The key insight: verification is always O(1), regardless of how many tokens or ticks are involved. The contract never solves equations — it only checks that the proposed solution is valid.

Data Flow

┌─────────────┐
│  Frontend   │
│  (React UI) │
└──────┬──────┘
       │ user input
       ▼
┌─────────────────────────┐
│  SDK (compute quote)    │
│  - readPoolState        │
│  - getSwapQuote         │
│  - solve torus invariant│
└──────────┬──────────────┘
           │ quote: { amountOut, priceImpact }
           ▼
┌─────────────────────────┐
│  Transaction Group      │
│  - ASA transfer (in)    │
│  - App call (swap)      │
│  - Signed by user       │
└──────────┬──────────────┘
           │ atomic group
           ▼
┌─────────────────────────┐
│  Contract (verify)      │
│  - read old state       │
│  - compute new sumX,    │
│    sumXSq from trade    │
│  - evaluate invariant   │
│  - check tolerance      │
│  - inner tx payout      │
└─────────────────────────┘

Smart Contract Methods

The contract exposes these ARC-4 methods:

MethodDescription
swapSimple swap without tick crossings
swap_with_crossingsSwap that crosses one or more tick boundaries
add_tickAdd a new tick (LP provides liquidity)
remove_liquidityRemove liquidity from a tick position
claim_feesClaim accrued fees from a position
get_pool_stateRead-only: return global state
get_tick_stateRead-only: return tick state by ID

Atomic Composition

Algorand's atomic transaction groups enable safe composition:

  • Add liquidity — n ASA transfers (one per token) + app call, all in one group
  • Swap — ASA transfer (input) + app call + inner ASA transfer (output), all atomic
  • Remove liquidity — App call + inner ASA transfers (output), all atomic

Either all transactions succeed or all fail.

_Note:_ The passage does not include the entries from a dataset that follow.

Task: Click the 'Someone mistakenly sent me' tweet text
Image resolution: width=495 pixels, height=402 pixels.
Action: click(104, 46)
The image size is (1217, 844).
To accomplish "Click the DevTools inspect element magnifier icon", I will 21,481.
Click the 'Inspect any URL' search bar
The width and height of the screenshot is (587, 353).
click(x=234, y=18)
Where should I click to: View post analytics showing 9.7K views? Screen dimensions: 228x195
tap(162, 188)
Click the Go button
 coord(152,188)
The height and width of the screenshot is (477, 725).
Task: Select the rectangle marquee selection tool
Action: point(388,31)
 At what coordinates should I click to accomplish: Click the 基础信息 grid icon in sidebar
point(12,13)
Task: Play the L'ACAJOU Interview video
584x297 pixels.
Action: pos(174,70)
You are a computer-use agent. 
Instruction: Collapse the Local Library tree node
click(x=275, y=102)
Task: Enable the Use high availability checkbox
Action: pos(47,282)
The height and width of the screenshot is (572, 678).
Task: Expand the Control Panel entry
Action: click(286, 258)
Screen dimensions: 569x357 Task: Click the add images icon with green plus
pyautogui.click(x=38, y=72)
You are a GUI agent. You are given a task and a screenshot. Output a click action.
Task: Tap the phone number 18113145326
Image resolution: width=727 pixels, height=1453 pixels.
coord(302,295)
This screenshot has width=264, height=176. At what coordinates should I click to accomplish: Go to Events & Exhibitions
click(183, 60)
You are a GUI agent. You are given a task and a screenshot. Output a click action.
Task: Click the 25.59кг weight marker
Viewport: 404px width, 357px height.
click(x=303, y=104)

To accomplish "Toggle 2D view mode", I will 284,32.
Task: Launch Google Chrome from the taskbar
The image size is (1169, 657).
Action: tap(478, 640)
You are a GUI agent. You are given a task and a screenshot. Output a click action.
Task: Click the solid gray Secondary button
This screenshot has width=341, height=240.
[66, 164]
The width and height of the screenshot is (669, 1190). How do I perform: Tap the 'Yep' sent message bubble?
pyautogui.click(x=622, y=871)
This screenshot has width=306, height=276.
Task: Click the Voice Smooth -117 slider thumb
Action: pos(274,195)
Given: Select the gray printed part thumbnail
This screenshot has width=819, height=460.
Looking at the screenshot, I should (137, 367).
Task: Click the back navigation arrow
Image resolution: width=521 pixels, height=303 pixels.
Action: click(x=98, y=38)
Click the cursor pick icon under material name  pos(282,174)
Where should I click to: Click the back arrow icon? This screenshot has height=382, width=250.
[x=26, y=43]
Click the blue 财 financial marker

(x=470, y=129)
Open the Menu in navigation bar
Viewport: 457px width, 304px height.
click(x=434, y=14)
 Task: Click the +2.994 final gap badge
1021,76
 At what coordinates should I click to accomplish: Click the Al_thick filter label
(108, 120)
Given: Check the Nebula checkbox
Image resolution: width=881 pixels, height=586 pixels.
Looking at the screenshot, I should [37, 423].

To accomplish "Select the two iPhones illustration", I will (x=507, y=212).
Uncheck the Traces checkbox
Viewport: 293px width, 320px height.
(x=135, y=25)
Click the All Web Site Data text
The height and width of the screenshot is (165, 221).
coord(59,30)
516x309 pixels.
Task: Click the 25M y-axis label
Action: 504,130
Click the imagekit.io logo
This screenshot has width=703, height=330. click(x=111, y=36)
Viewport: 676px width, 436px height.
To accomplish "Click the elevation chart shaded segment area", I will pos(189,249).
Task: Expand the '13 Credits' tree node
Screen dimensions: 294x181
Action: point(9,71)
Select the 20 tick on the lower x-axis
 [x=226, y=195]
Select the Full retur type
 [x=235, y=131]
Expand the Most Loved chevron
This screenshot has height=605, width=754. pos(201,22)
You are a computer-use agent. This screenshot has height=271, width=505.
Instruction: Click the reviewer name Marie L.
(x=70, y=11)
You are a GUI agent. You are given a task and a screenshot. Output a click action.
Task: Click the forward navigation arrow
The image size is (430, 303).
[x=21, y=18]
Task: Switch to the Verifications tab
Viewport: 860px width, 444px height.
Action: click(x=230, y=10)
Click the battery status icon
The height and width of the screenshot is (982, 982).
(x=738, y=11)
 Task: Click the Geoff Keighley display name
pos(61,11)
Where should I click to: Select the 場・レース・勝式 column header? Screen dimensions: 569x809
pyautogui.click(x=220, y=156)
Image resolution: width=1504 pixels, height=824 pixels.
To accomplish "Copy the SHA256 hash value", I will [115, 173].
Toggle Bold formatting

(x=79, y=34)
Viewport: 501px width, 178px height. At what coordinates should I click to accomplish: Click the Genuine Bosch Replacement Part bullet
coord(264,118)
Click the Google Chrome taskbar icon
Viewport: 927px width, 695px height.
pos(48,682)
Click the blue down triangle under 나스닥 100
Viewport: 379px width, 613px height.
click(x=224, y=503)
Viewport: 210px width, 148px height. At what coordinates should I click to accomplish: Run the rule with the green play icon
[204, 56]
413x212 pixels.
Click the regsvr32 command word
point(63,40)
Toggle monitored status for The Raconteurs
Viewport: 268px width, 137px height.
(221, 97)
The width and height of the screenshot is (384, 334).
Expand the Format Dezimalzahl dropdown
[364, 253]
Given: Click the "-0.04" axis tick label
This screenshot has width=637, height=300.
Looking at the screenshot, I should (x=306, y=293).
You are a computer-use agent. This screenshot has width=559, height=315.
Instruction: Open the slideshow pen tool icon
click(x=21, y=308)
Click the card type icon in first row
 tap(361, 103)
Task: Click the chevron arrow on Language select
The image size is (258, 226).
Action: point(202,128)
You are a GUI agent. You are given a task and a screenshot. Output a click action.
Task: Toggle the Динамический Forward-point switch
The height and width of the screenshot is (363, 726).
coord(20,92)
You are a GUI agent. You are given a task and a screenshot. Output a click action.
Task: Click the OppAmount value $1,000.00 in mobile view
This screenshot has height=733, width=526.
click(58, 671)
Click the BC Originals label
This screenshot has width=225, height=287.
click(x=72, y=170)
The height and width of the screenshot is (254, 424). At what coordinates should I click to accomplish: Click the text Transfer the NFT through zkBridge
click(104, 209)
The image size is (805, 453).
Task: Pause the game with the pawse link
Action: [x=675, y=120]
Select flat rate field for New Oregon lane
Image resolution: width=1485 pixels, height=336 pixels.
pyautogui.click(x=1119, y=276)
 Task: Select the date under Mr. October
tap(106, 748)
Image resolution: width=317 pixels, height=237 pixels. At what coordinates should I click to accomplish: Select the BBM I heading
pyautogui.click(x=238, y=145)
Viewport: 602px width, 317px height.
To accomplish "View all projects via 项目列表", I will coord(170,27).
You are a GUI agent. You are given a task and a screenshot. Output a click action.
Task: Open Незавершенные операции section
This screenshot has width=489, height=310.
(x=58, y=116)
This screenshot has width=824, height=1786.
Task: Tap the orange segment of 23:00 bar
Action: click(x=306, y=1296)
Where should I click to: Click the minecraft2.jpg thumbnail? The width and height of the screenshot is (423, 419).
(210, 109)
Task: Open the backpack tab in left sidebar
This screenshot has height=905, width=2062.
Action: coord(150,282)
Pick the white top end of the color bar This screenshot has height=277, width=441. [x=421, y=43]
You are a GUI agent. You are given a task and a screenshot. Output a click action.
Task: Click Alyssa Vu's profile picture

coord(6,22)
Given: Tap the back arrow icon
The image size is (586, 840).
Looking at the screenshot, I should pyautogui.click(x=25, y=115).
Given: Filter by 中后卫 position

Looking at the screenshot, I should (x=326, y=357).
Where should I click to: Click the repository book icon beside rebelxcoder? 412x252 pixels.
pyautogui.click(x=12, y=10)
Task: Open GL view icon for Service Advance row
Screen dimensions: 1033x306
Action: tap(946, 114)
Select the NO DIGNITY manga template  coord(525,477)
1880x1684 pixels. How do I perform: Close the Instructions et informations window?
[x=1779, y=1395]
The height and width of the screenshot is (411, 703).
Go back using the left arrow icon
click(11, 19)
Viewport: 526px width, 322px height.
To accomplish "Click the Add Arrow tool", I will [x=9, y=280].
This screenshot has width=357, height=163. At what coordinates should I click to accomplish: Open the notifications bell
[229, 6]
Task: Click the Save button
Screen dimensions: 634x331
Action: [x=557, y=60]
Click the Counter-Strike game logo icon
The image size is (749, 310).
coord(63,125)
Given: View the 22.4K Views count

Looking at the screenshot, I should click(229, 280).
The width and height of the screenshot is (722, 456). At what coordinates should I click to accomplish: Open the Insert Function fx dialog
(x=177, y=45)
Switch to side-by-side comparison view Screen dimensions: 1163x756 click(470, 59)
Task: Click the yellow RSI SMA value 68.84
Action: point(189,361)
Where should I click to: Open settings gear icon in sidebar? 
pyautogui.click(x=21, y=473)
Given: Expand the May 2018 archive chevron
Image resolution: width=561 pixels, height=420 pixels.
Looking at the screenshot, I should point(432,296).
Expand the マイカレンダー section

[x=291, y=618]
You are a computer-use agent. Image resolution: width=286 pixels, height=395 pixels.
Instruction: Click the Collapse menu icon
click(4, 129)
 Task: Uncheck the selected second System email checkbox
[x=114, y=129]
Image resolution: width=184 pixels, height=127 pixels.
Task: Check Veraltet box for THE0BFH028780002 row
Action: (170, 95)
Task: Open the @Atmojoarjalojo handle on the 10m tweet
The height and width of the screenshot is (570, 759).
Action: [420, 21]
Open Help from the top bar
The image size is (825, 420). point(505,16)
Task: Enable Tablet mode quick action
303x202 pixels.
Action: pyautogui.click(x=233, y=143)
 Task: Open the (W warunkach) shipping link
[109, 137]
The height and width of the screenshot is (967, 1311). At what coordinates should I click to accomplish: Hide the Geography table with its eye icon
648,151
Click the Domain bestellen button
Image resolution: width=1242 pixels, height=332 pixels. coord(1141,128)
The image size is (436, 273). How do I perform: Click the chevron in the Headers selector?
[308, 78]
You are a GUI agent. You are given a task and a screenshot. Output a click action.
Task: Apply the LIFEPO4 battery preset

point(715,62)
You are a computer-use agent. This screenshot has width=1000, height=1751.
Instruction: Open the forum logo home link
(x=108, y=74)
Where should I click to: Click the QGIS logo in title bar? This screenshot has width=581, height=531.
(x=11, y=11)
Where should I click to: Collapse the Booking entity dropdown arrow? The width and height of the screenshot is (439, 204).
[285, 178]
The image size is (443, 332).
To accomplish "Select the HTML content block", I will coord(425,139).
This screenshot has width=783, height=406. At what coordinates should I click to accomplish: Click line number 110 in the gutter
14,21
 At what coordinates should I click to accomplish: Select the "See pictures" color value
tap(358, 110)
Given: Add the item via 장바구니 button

There's no intermediate state where the user has transferred input but not received output.

Why Not Compute On-Chain?

Solving the torus invariant for Δx_out given Δx_in requires:

  1. Substituting the trade into the invariant
  2. Expanding to get a quartic equation
  3. Using Newton's method to find the root

Newton's method typically requires 10-20 iterations for convergence. Each iteration involves multiple 512-bit multiplications and a division. On the AVM, this would exceed the opcode budget for a single transaction.

By moving computation off-chain, the contract only needs to:

  • Read 2 state values (sumX, sumXSq)
  • Compute new values from the trade (O(1))
  • Evaluate the invariant (O(1))
  • Check tolerance (O(1))

This fits comfortably within the opcode budget, even for large n.

Note:The opcode budget pooling pattern (multiple app calls in one group sharing a budget) could enable on-chain computation for small n, but it's unnecessary complexity. Off-chain compute is simpler and cheaper.